My due date for this pregnancy was December 29, and soon after Imogen's
diagnosis,
we started asking questions: how would the holiday schedule affect her care?
The doctors preferred an induction so that the necessary staff would be at the
ready. We wanted to wait until the 28th or so, to have a quiet Christmas with
the boys before the reality of baby and surgery and general upheaval set in.
But concerns about how the baby was growing (she wasn't, much, so better out
than in) pushed the schedule earlier.
And thus, to make many long stories short, we found ourselves with a 12/19
baby and a 12/24
heart surgery. There was much of the non-ideal: our social
worker, cardiologist, and the hospital's top-billed surgeon were out on
vacation. And just as much of the surreal: the thirty foot lobby Christmas tree we all passed without noticing; the Christmas Eve vigil by the bedside of our swollen, open-chested daughter.
But in the midst of it, I was struck by all that was unchanging. Carols played on the radio as we drove back and forth from home to not-home. My boys' faces as they opened gifts Christmas morning brought me joy even as I ached for their sister, who was no longer safe alongside my own heart.
Unchanged, too, was the world of the hospital. The holiday schedule absolutely did
not affect the quality of care we had those days. Imogen's surgeon performed a beautiful repair; he is junior but no less skilled or successful than his better-known associate. Other care providers checked in on us from afar. The nurses who watched with us that first night of recovery were gifted and compassionate. Professionalism reigned--and that, I think, is the dually reassuring and sad reality of hospitals. Volunteer Santa visits excepted, hospitals operate outside of seasons, calendars, and red-letter days. They follow regimens, mark time by morning rounds and 4 hour care schedules. There is not much room for making merry when lives hang in the balance. On some level I wanted and even expected a Norman Rockwell moment, some doctor bringing in glazed ham and carving it for a ring of nurses and wide-eyed patients, or maybe a midday break for a raucous white elephant swap. If that happened, I didn't see it; the closest I came was a spontaneous Boxing-Day rendition of a few lines of "Let it Snow," courtesy of one of the attendings. When I mentioned it to our nurse later on, she shrugged and said, "It's the end of a 3 day shift. We're all getting a little punchy."

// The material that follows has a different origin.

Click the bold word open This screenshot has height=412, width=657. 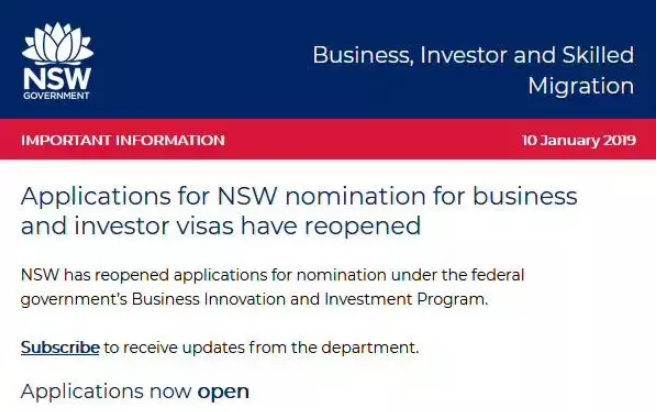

Our lives intersect like this--my family's crisis is their next day's work. Our holidays and celebrations (which, I'm aware, we may not even share in common) are set aside at this crossroads of life and death. And that is, I suppose, as it should be.
*****
New Year's Eve, 11:58. Zach rubbed Imogen's head and I helped hold her steady as a nurse cut stitches to remove an arterial line that had been leaking throughout the day. A small procedure, the next item on the list of to-dos after rounds. "I'll work fast so you can kiss her at midnight," she said. We didn't see the ball drop but we heard a couple of cheers from down the hall. I stared at my husband, this baby, the hospital room. Breaking routine for just a moment, another nurse brought plastic cups of sparkling juice and we toasted the staff, the new year.